**Exercise requirements:** Exactly how many lines in this material contain the string "agent"? Reply with the number alone.
··· Material provided ···
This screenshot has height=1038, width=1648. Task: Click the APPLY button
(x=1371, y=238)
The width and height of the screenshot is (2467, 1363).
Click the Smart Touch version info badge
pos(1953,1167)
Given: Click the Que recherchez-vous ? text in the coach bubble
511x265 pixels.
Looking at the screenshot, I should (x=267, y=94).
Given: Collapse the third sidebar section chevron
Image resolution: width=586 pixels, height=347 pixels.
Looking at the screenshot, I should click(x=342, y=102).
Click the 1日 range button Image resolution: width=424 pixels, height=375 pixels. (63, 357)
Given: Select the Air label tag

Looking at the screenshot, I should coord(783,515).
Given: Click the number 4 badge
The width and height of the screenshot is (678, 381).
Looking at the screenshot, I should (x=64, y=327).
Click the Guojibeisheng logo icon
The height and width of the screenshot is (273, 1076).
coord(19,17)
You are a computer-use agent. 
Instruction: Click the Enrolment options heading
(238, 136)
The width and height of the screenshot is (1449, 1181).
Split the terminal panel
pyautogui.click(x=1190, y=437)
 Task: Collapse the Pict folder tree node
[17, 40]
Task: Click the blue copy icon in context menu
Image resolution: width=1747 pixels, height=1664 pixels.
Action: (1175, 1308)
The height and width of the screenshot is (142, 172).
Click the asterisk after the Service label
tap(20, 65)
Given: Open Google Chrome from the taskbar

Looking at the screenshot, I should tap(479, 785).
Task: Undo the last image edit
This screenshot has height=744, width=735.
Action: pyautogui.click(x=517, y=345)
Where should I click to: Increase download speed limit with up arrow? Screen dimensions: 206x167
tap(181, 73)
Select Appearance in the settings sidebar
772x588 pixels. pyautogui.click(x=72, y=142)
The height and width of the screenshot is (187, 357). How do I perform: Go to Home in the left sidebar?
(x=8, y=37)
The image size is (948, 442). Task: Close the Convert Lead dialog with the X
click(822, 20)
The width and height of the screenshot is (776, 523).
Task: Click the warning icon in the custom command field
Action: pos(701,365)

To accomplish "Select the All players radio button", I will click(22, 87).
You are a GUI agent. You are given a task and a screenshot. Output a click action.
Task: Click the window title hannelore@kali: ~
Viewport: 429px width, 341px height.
···
**Response for this exercise:** 2